You can configure a network access control list (ACL) for a Tablestore instance. This way, you can restrict the types of networks from which users can access the instance. This ensures network access security.
Background information
By default, Tablestore creates a public endpoint, a virtual private cloud (VPC) endpoint, and a classic network endpoint for each instance. For more information, see Endpoints.
Public endpoint: used for access over the Internet. Users can use the public endpoint to access resources in the Tablestore instance over the Internet.
ImportantIf you access Tablestore over the Internet, you are charged for outbound traffic over the Internet. For more information, see Billing overview.
Classic network endpoint: used for access from Elastic Compute Service (ECS) instances that reside in the same region as the Tablestore instance. When applications on ECS instances access a Tablestore instance in the same region over the classic network, the response latency is lower and no outbound traffic over the Internet is generated.
VPC endpoint: used for access from applications in a VPC. You must bind the required VPC to the instance in the Tablestore console. Then, applications in the VPC can access the instance by using the VPC endpoint. For more information, see What is a VPC?
Tablestore supports various combinations of network types to meet different network security requirements. The following table describes the network types.
Network Type | Description |
Custom | By default, a Tablestore instance does not allow access over the Internet. You can access a Tablestore instance only from the Tablestore console or by using a classic network or VPC endpoint. Important To access a Tablestore instance over the Internet, log on to the Tablestore console and manually allow access over the Internet. |
Tablestore Console or Bound VPCs | The Tablestore instance allows access from the Tablestore console or over the bound VPC. You cannot access the Tablestore instance over the Internet or classic network. This ensures network isolation. Important Before you select this network type for an instance, make sure that your business does not require access over the Internet or the classic network. |
Bound VPCs | The Tablestore instance allows access only over the bound VPC. You cannot access the Tablestore instance from the Tablestore console or over the Internet or classic network. You also cannot access resources in the instance from the Tablestore console. This ensures network isolation. Important Before you select this network type for an instance, make sure that your business does not require access over the Internet or classic network or from the Tablestore console. |
Usage notes
If you want to access a Tablestore instance over a specific VPC, make sure that the instance is bound to the VPC. For more information, see Bind a VPC to a Tablestore instance.

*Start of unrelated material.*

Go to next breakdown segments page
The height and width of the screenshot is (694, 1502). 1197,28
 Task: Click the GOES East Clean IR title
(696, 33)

If you configure an instance policy and a network ACL for an instance, the instance can be accessed only if the access source meets the conditions of the instance policy and network ACL.
After you set the Access Type parameter to Bound VPCs for an instance, you can use only interfaces such as SDKs to access the instance over the bound VPCs. You cannot access the instance in the Tablestore console. If you want to access the instance from the Tablestore console, you can modify the Access Type parameter for the instance on the Network Management tab.
After you set the Access Type parameter to Bound VPCs for an instance, you can use only the features on the Instance Monitoring, Network Management, and Security Policy tabs of the Instance Management page in the Tablestore console for the instance. The features on the Instance Details, Deliver Data to OSS, and Query by Executing SQL Statement tabs are unavailable.
Procedure
Log on to the Tablestore console.
In the top navigation bar, select a resource group and a region.
In the instance list of the Overview page, click the name of the instance that you want to manage.
On the Network Management tab, modify the parameters related to network access control and then click Settings. The following table describes the parameters.
By default, Tablestore supports access over VPC, the classic network, and the Internet, and allows access from the Tablestore console. You can exclude specific network types or source types based on your business requirements.
Parameter
Description
Access Type
The type of network access. Valid values:
Custom: The instance can be accessed by using the selected network or source types.
A client can access the instance only if the network or source type of the client meets the requirements.
Tablestore Console or Bound VPCs: The instance can be accessed from the Tablestore console or over the bound VPCs.
Bound VPCs: The instance can be accessed only by using interfaces such as SDKs over the bound VPCs.
Allowed Network Type
The types of networks that can be used to access the resources in the instance. You can select multiple network types at the same time. This parameter is available only if you set the Access Type parameter to Custom. Valid values:
VPC: By default, VPC is selected, which indicates that the resources can be accessed over bound VPCs. If you do not require access over a VPC, clear VPC.
Internet: By default, Internet is not selected, which indicates that the resources cannot be accessed over the Internet. If you want to allow access over the Internet, select Internet.
ImportantBy default, you cannot access a new instance over the Internet.
Classic Network: By default, Classic Network is selected, which indicates that the resources can be accessed over the classic network. If you do not require access over the classic network, clear Classic Network.
Allowed Source Type
Specifies whether the resources in the instance can be accessed from the Tablestore console. This parameter is available only if you set the Access Type parameter to Custom.
By default, Trusted Gateway (Console) is selected, which indicates that the resources can be accessed from the Tablestore console. If you do not require access from the Tablestore console, clear Trusted Gateway (Console).
In the Warning dialog box, read the message, select the check box, and then click OK.